*** DATA RECORDS
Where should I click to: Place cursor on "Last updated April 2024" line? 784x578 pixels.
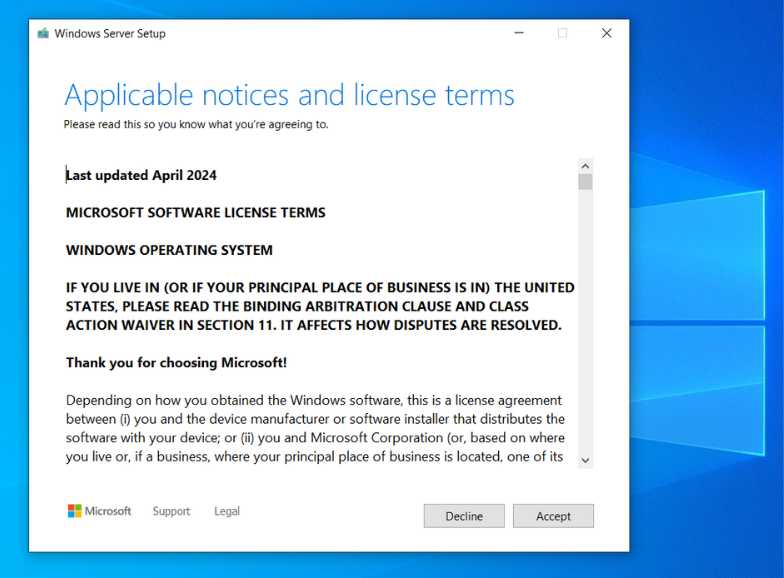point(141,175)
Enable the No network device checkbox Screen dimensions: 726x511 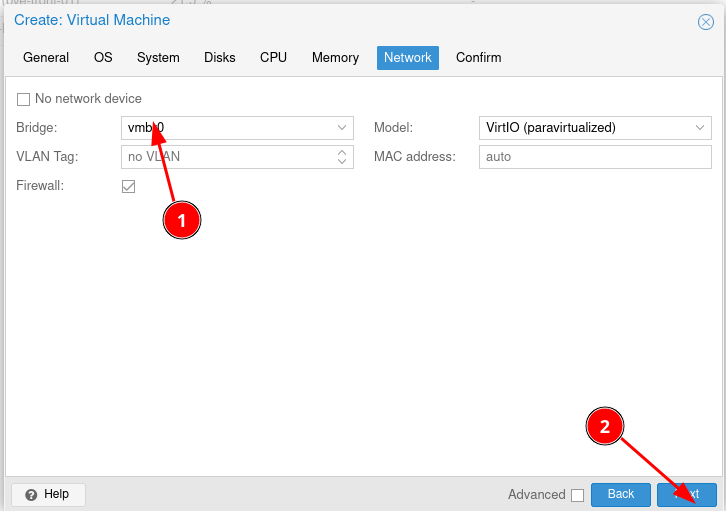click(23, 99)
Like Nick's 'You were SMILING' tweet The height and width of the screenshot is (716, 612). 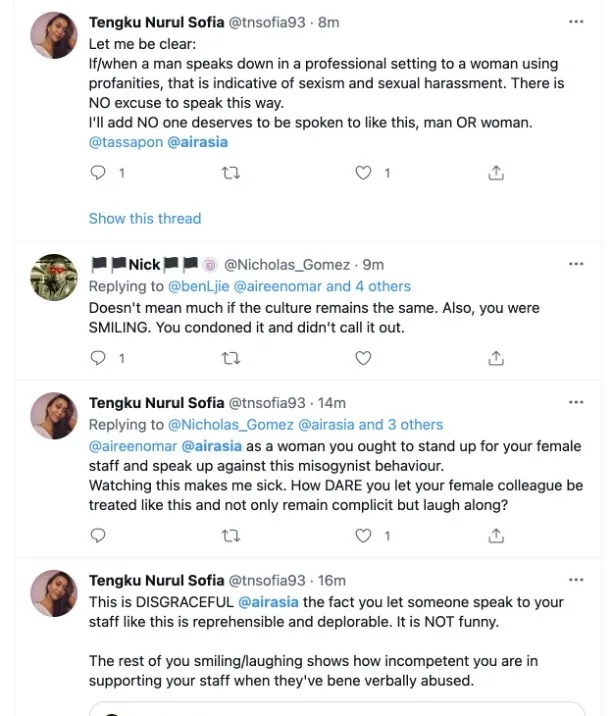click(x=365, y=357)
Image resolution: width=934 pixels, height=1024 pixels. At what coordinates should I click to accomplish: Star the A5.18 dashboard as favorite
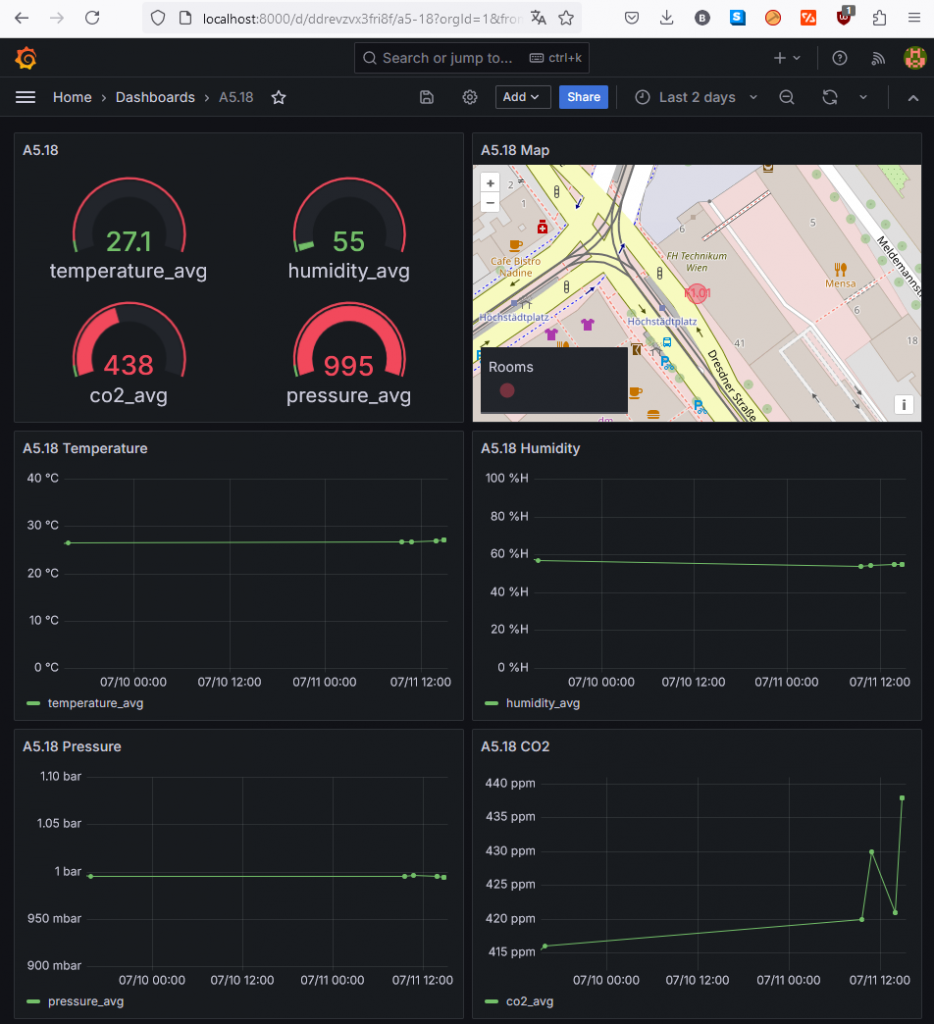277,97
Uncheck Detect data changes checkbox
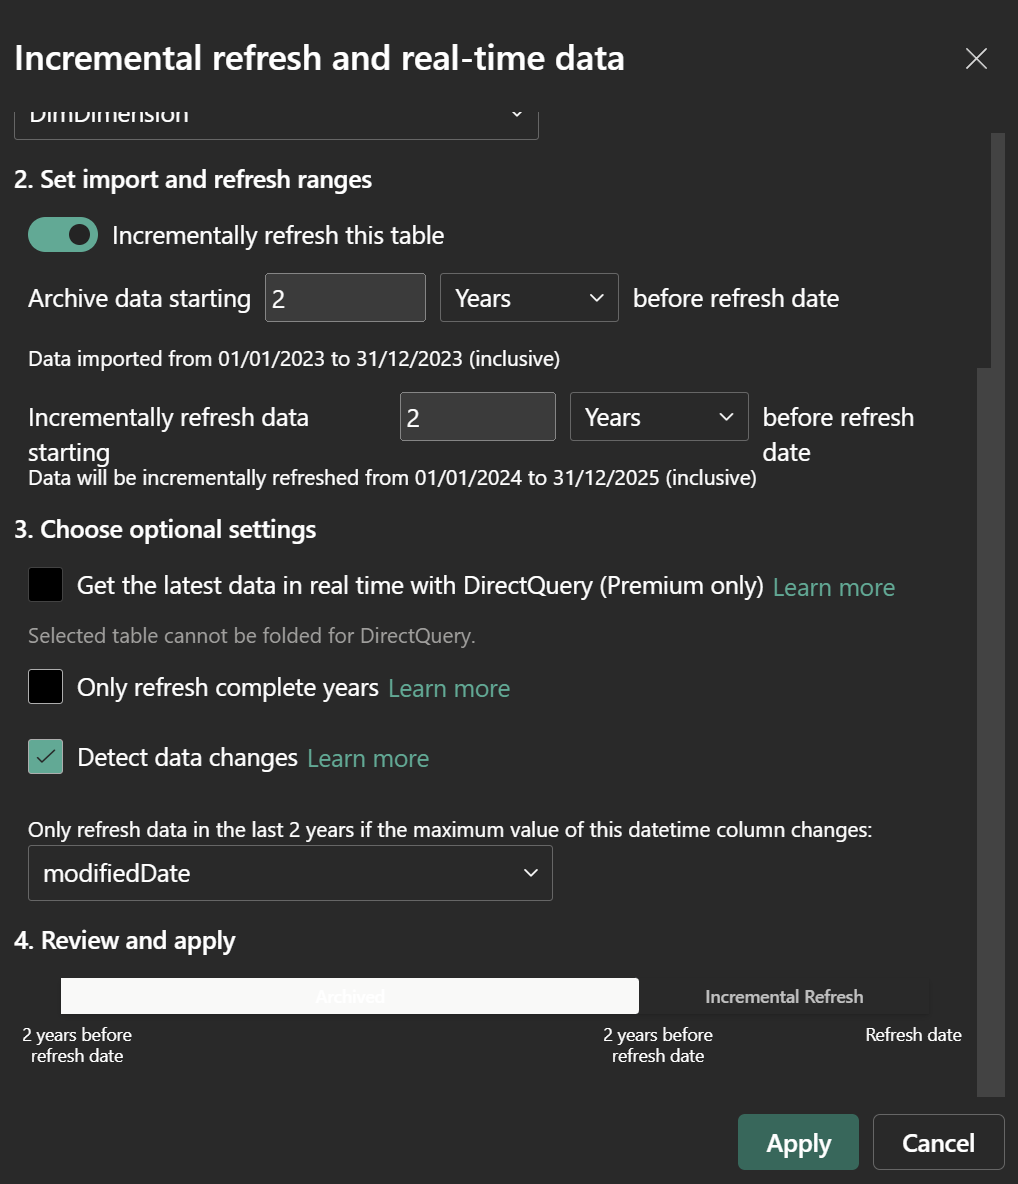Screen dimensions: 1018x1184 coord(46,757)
******
### WRITTEN INSTRUCTION
Return each line of the material above that contains the word "should". Case counts.

### EXERCISE ANSWER
Where should I click to: Place cursor on "Last updated April 2024" line? 784x578 pixels.
Image resolution: width=934 pixels, height=1024 pixels. At what coordinates should I click to accomplish: Star the A5.18 dashboard as favorite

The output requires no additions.